» **SOURCE MATERIAL**:
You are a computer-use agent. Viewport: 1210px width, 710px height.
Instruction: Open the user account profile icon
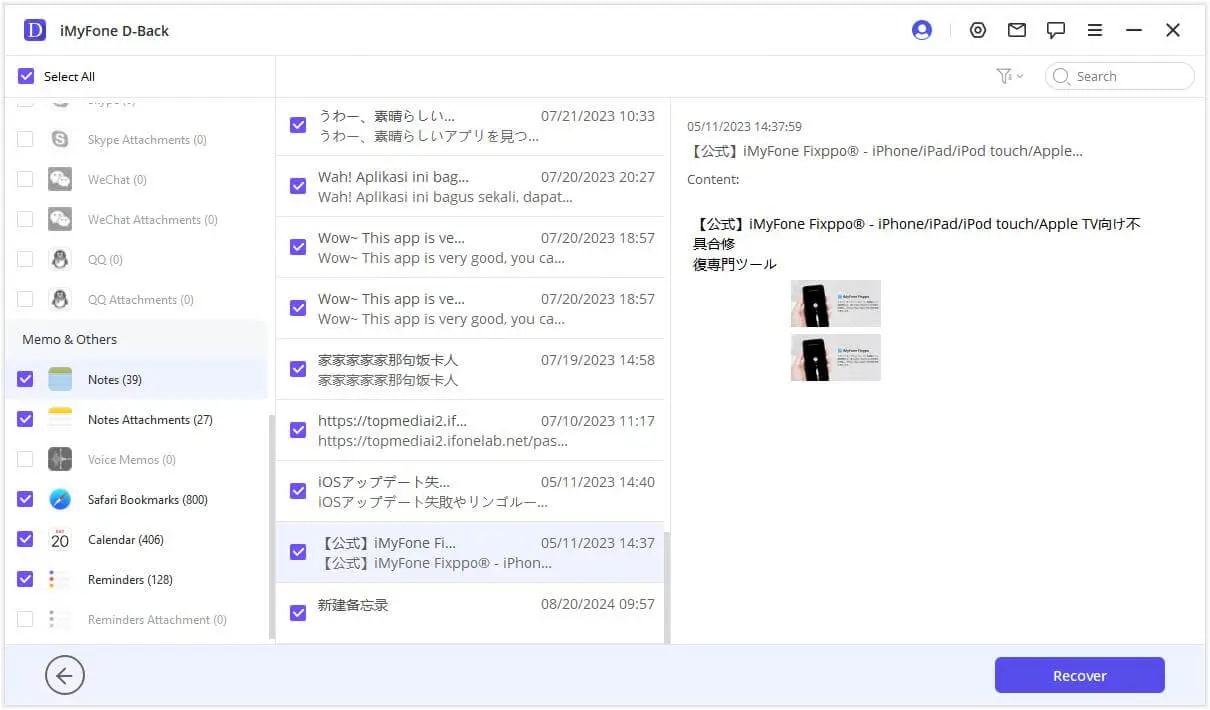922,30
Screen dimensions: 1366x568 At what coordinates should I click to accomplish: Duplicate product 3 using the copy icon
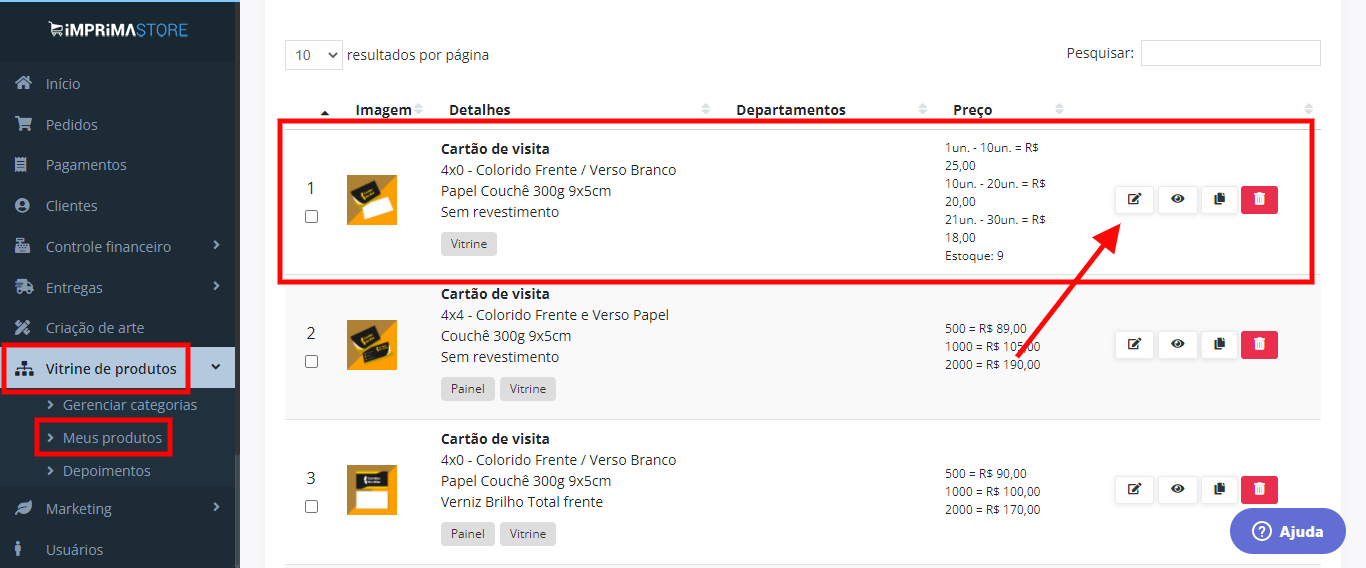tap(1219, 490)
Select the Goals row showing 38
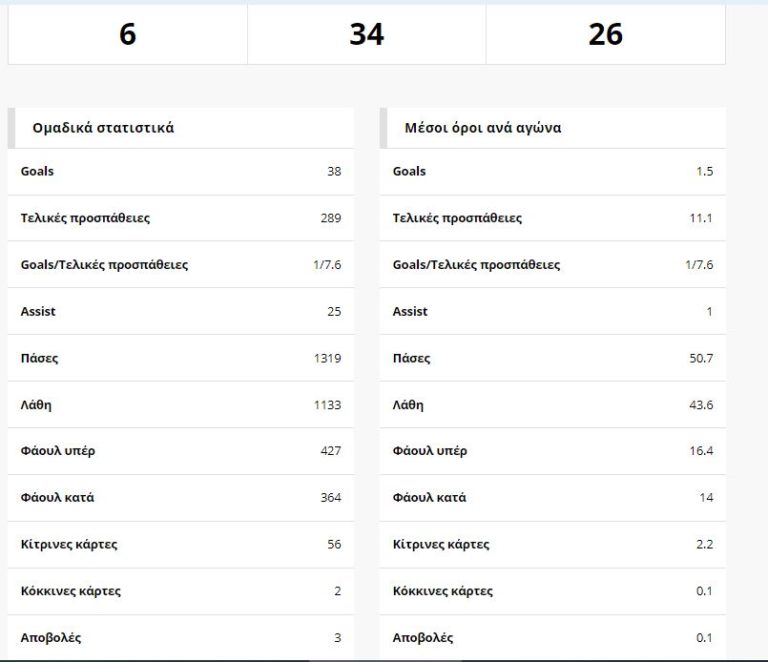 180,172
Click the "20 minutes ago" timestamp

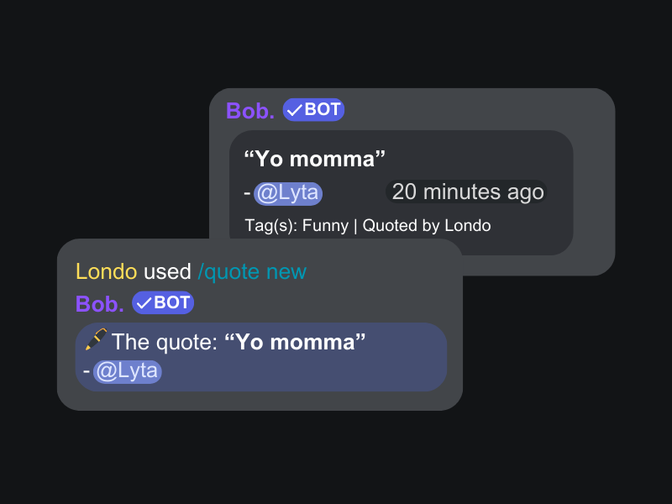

» **ABOUT THIS EXERCISE**: Your task is to retype, exactly and only, the lines from the line holding "Instruction: Open the" through the final line of the data above, with both ends kept. Drop the pictures.

» **RESULT BELOW**:
Instruction: Open the user account profile icon
922,30
Screen dimensions: 1366x568 At what coordinates should I click to accomplish: Duplicate product 3 using the copy icon
tap(1219, 490)
Select the Goals row showing 38
 180,172
Click the "20 minutes ago" timestamp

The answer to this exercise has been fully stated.